Djetinja river is located in Western Serbia. It’s 75 km long river which is a natural but shorter headstream of the Zapadna Morava River. The Đetinja river valley serves as a route for the Belgrade-Bar railway.
According to the legend which describes how the Đetinja River got its name, the Ottoman Turks in the times when they ruled these lands, once punished the local Užice people by taking their children and brutally throwing them into the river. Thus the river was named Đetinja rijeka, which in Užice dialect means the children’s river.
However, the name probably originates from the old name Cetina, which meant “Horse river” and even today, one of the streams which form Đetinja is called Konjska reka (Serbian for Horse river).
Djetinja River Geography
The Djetinja River, originates from the southeastern slopes of the Tara mountain, in Western Serbia, near the field of Pusto polje. From the source to its mouth, the river flows in the eastern direction. First, it runs through the small Kremna depression, between the Tara and Zlatibor mountains, following the northern border of Mt. Zlatibor. At Kremna, five streams flow into the one river, forming Đetinja: Matijaševića reka, Konjska reka, Bratešina, Užički potok and Tomića potok.
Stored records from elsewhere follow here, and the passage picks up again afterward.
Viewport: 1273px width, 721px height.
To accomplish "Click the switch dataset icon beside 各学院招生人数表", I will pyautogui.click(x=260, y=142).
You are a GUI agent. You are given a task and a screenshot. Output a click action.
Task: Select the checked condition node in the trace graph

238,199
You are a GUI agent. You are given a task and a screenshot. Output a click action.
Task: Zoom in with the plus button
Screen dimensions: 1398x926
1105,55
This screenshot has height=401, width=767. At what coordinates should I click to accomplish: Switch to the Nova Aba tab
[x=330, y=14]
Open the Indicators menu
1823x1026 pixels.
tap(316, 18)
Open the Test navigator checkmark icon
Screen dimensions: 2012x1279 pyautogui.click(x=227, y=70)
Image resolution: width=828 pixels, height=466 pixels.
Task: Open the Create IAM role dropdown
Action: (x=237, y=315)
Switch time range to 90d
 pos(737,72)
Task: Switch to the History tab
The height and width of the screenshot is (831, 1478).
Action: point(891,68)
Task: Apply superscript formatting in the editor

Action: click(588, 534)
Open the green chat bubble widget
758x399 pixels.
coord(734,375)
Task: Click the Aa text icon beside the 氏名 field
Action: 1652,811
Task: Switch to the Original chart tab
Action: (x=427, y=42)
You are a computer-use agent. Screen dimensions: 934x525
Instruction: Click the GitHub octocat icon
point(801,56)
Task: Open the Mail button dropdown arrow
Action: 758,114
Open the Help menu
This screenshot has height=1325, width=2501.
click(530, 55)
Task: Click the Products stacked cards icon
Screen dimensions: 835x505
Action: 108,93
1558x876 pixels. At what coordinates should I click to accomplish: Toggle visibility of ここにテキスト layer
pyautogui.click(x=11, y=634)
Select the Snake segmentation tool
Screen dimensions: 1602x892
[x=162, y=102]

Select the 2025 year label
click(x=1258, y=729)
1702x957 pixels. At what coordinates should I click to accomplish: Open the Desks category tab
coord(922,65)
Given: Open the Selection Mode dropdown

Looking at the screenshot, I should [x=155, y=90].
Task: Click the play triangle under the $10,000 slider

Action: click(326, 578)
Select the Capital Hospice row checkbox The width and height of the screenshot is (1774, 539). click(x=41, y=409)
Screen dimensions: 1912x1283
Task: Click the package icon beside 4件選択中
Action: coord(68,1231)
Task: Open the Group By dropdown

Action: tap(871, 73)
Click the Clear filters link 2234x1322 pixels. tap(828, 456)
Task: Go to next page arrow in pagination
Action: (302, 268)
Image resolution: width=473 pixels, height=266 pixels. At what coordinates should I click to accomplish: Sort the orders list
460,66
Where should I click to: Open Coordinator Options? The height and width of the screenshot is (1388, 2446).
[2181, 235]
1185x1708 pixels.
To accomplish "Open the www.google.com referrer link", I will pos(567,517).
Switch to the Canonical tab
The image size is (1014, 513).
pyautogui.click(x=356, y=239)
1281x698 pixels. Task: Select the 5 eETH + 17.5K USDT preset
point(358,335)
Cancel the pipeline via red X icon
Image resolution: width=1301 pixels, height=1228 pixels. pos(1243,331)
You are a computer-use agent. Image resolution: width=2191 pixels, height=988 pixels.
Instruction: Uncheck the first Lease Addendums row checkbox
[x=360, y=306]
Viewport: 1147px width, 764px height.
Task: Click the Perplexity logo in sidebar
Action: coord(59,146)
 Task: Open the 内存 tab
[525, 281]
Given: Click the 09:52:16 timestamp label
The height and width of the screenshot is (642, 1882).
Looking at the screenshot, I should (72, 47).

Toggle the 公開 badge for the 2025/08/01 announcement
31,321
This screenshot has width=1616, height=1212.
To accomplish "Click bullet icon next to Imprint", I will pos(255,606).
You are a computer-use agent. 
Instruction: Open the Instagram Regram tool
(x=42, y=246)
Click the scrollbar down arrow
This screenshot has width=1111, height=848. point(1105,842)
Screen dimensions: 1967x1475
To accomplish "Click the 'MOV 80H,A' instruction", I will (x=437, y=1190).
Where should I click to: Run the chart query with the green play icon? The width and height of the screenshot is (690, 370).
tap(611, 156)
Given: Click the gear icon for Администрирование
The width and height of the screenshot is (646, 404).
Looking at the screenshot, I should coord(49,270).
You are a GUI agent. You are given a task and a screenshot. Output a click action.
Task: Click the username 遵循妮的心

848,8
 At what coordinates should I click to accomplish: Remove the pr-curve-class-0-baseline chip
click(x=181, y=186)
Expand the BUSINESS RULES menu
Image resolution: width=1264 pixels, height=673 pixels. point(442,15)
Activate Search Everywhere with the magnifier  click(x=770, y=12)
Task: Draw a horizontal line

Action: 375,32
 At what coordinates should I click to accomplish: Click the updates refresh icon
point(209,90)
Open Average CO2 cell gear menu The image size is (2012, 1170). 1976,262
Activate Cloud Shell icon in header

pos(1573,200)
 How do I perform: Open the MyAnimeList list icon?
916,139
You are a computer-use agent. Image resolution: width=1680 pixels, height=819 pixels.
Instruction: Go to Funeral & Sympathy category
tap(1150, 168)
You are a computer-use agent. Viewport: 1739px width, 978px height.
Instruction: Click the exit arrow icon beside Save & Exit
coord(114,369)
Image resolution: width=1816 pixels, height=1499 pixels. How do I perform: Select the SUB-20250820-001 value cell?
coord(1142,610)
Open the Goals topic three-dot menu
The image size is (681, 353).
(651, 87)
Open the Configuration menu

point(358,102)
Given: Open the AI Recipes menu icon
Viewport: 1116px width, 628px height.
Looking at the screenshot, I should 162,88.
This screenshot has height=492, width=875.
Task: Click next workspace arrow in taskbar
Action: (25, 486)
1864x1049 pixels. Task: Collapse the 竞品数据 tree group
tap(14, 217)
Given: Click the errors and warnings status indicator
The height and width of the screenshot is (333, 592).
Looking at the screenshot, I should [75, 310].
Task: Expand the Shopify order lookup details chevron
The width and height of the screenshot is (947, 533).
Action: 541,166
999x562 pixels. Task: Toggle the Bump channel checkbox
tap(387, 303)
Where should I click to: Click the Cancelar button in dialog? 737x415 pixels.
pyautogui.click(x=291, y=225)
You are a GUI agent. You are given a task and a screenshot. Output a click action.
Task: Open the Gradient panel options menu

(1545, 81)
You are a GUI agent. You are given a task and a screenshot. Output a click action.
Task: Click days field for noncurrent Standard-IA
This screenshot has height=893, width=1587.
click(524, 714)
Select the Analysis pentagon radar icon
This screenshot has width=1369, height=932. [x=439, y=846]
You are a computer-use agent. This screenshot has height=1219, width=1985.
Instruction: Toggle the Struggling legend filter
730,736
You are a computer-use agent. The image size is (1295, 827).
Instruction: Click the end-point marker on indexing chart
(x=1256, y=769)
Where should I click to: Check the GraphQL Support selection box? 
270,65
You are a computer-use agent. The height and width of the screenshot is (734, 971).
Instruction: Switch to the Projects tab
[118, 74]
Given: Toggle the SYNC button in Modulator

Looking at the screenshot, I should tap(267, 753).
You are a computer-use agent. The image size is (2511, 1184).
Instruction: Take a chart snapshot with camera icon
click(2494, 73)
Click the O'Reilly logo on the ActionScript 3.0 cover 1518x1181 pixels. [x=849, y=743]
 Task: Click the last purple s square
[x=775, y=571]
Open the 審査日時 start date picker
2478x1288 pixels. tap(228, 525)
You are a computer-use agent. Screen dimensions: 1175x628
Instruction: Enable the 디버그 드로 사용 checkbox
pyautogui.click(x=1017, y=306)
Đetinja carved a gorge, 8 km (5.0 mi) long and 300 m (980 ft) deep. At the village of Vrutci, the river was dammed in 1986, creating an artificial Lake Vrutci. The reservoir was supposed to solve the chronic water problems of the fast-growing town of Užice and its industry (in 1961-91, the city population grew by 266%, from 20,060 to 53,310). From the south, Đetinja receives the right tributary of Sušica, coming from the central parts of Zlatibor, and enters the Užice valley.
There are two large caves in this section. One, Megara, is situated in the gorge and the other is Potpećka cave, downstream from Užice. Several hot springs are also located in the gorge,
Djetinja gorge is also known for its wildlife, including some of the rare and endemic plant species. Also, it is one of the areas in Serbia with the most abundant number of different butterfly species. Out of 192 recorded butterfly species in Serbia, 110 can be found in the Đetinja Gorge. The river itself is inhabited by the various fish species (European chub, common barbel, gudgeon, common nase), but also by the Eurasian otter. Birds include peregrine falcon, northern goshawk, Eurasian sparrowhawk, short-toed snake eagle and numerous passerine birds. Among the mammals present in the gorge there are wild boar, roe deer and fox. Concerning plants, 24 species found in the area are internationally listed as “important”, while 6 are rarities.
Remains of the several settlements dating from the periods of the earliest development of the civilization are found in the gorge and around its surroundings There are two major finds. The Staparska Gradina, near the Stapari village, is 11 km (6.8 mi) away from Užice. It was thoroughly explored in the late 1950s when the three levels of human habitation were discovered. The lowest and oldest is dated into the Neolithic. The middle level corresponds to the Vinča-Pločnik culture and the third one belongs to the Bronze age. The dugouts were discovered in the oldest levels, but also the above-ground dwelling objects from the later periods. The artifacts are exhibited in the National Museum in Užice. The other find is the Rimsko groblje (“Roman cemetery”). It hasn’t been explored as much as the Staparska Gradina was, but the remnants of the large, above-ground and regularly shaped stone plates. In 2015 locals build a public drinking fountain at the site.In January 2019 plans were announced for the construction of the replica of the Neolithic settlement at Staparska Gradina. The settlement will include dug outs, stilt houses, artisan workshops, etc., and should be finished by the end of 2019. Deadline was then moved to May 2020.